**Your assignment**
Reproduce the lines below exactly, starting at the one containing "Click the 12.0 frequency axis label" and stopping at the final line.

Data listing: Begin

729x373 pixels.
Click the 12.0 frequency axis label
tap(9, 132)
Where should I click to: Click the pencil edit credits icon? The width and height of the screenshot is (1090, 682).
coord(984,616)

Data listing: End

**Written response**
Click the 12.0 frequency axis label
tap(9, 132)
Where should I click to: Click the pencil edit credits icon? The width and height of the screenshot is (1090, 682).
coord(984,616)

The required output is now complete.